Requirement — Copy out all lines in the material below that contain the string "width".

Data extract —
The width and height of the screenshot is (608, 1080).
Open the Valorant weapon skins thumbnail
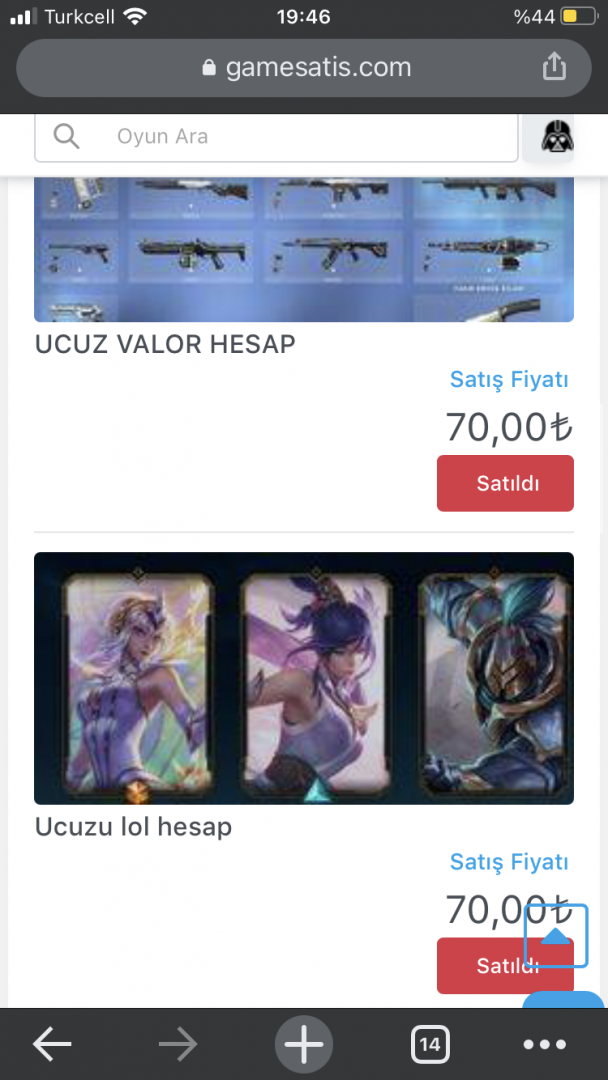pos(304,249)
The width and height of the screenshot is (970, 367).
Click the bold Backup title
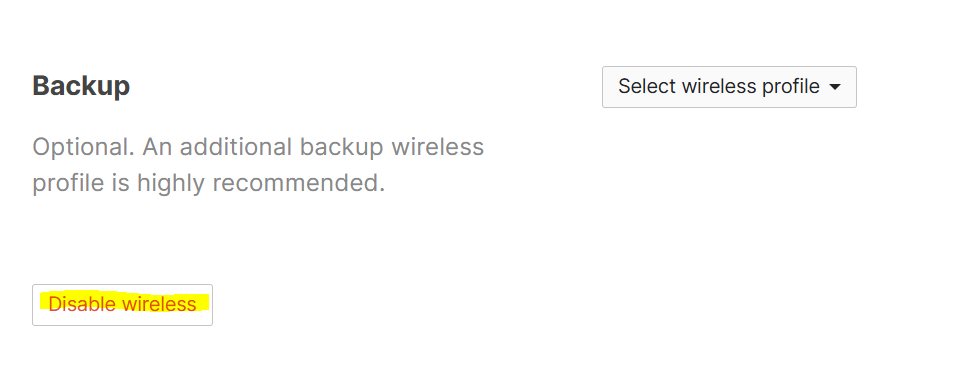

Your response —
The width and height of the screenshot is (608, 1080).
The width and height of the screenshot is (970, 367).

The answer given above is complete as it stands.